Visualization-the Third Stage
Because of a lack of vision, businesses can go under and/or be unsuccessful. Vision happens in three ways. Past, present, and future. Over the years, I've come across businesses with varying degrees of vision. Some can't learn from their past mistakes, others do not have a clear sense of where they are going in the present, and still others are so stuck in the present that they are caught by surprise when the markets they are part of change rapidly leaving their business outdated and no longer relevant. The later outcome is also what separates the good businesses from the great businesses.
More on Future Vision
Not being "ahead of the curve" is what makes many once successful businesses history.
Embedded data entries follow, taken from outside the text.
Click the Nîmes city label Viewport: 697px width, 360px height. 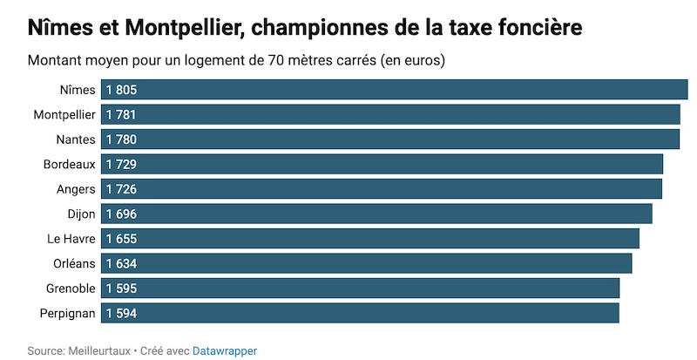(x=78, y=90)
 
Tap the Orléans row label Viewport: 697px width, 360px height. (x=72, y=263)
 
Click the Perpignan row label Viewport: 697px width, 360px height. (x=67, y=313)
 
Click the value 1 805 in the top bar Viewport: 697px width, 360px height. (x=121, y=90)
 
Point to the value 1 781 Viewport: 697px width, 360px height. (x=121, y=115)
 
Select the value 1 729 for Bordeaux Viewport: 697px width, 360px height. (x=121, y=164)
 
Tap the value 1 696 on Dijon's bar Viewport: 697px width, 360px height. (x=121, y=214)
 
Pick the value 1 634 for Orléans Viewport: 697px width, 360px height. (x=121, y=263)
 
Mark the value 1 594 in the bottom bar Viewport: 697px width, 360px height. (x=121, y=313)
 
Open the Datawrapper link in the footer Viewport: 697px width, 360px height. (x=225, y=350)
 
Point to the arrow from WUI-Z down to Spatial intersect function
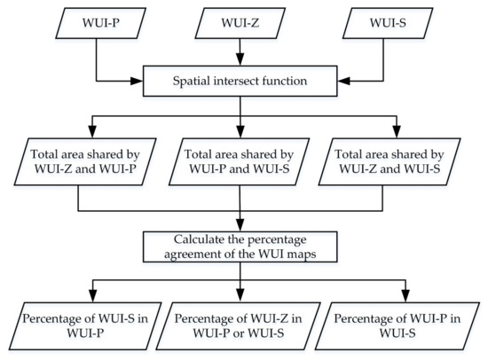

Here are some elements of a business that stays ahead of the trends:
- A culture of proactivity vs. reactivity. A culture of proactively is a culture that keeps score of where they are successful and where they need to improve. Successes are celebrated and areas of improvement are worked on with specific actions in mind. A culture of proactively also is consistently and actively seeking to improve itself and grow itself idealy before problems arise. A culture of reactivity is passive and simply waits until problems appear and then reacts with new policies and procedures that will hopefully solve the immediate problems.
- Improvising through various approaches and methods. A few examples of this are"intersectional innovation" and "creative destruction." A perfect and familiar example of intersectional innovation is the cell phone. Original cell phones were rather large phones with the idea to make calls on a cordless unit and within certain frequencies. Many years later the ideas of combining a camera, internet access, and many other features added to the cell phone. Creative destruction involves active improvement or even replacement of products, services, or ideas. A great example of creative destruction is digital vs. film photography. Both have advantages and disadvantages, but digital photography seems to almost always be used now. If you were a photography business, it would probably been necessary to do what is called a "pivot" or a "shift" in order to maintain competitiveness in the market when digital started coming out. The one exception to this "rule of thumb" is if your business creates its own individual niche, in the film photography industry for example, it may be safe to stay the course.
- Preparing for future change. Everything in this world is subject to change. Starting with the preparation stage of the business, setting aside time to keep up with current market trends that affect your business and setting aside extra money for the costs of potential shifts or pivots in a business is a wise move.
- Reassessing your business model from time to time. This could be an annual ritual or monthly or whatever works. Sometimes it just makes sense to continue doing what you are doing if what you have been doing seems to be working and probably will continue to work in the future. Other times when things are not working or changes in the market will affect your business, it becomes necessary to reassess and modify your business model.
Vision is the third action stage of growing a successful business. This involves creating a culture of productivity vs. reactivity, improvising through various methods and approaches, preparing for future change, and reassessing your business model from time to time.
What areas of vision does your business need to grow in? Do you learn from past mistakes? Do you stay on track with vision in the present? Do you have a culture of proactively vs. reactivity? Are you improvising through various methods and approaches? Are you preparing for future change? Are you reassessing your business model from time to time in order to PAV the way for your business in the future?